::: DATA RECORDS :::

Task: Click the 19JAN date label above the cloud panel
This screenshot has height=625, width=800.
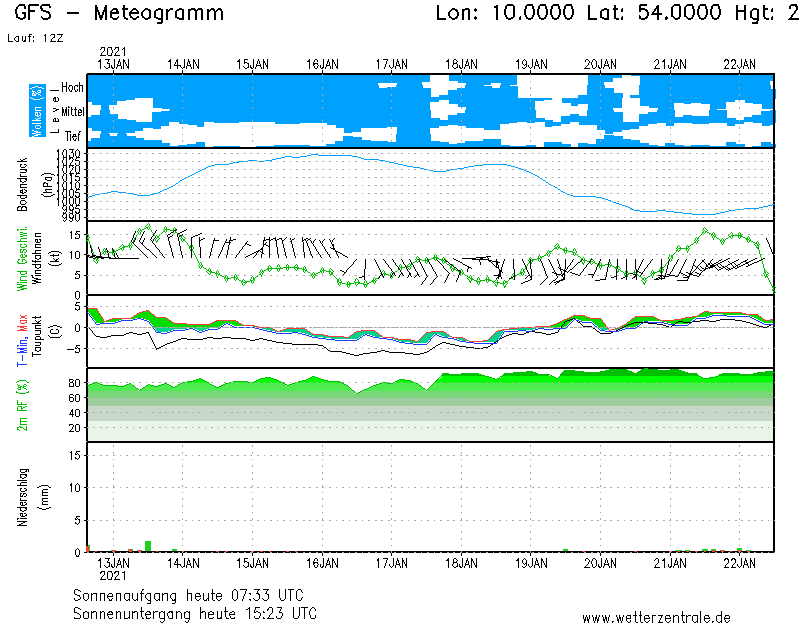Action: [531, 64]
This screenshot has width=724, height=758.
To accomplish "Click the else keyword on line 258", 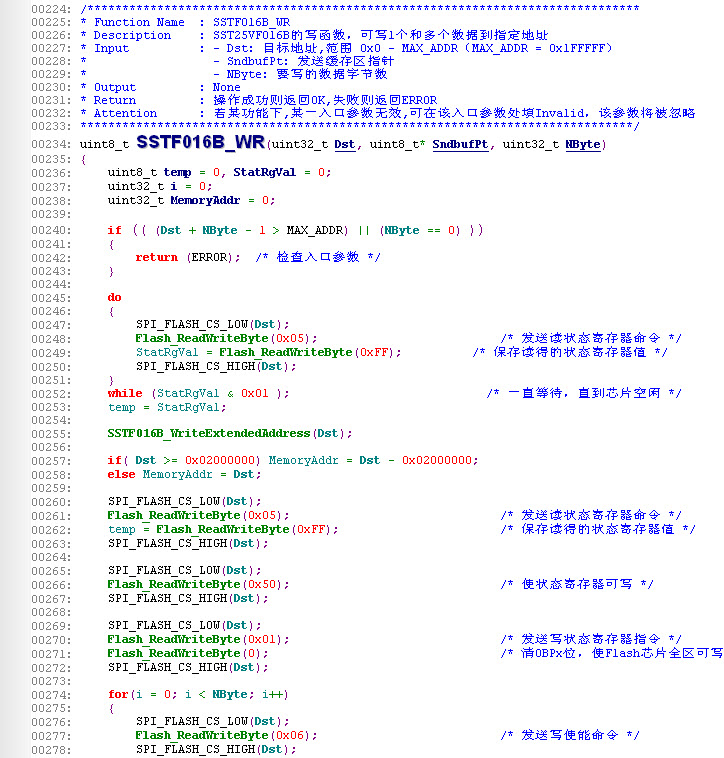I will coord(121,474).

:::
::: DATA RECORDS :::

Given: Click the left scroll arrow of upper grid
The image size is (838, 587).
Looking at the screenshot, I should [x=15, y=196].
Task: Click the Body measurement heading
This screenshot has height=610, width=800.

:::

▶ _PROBLEM DETAILS_
Restate word for word the lines of the data above, starting at the line containing "Task: Click the Body measurement heading" and ending at the line containing "This screenshot has height=610, width=800.", both included, and nothing more.

▶ _SOLUTION BELOW_
Task: Click the Body measurement heading
This screenshot has height=610, width=800.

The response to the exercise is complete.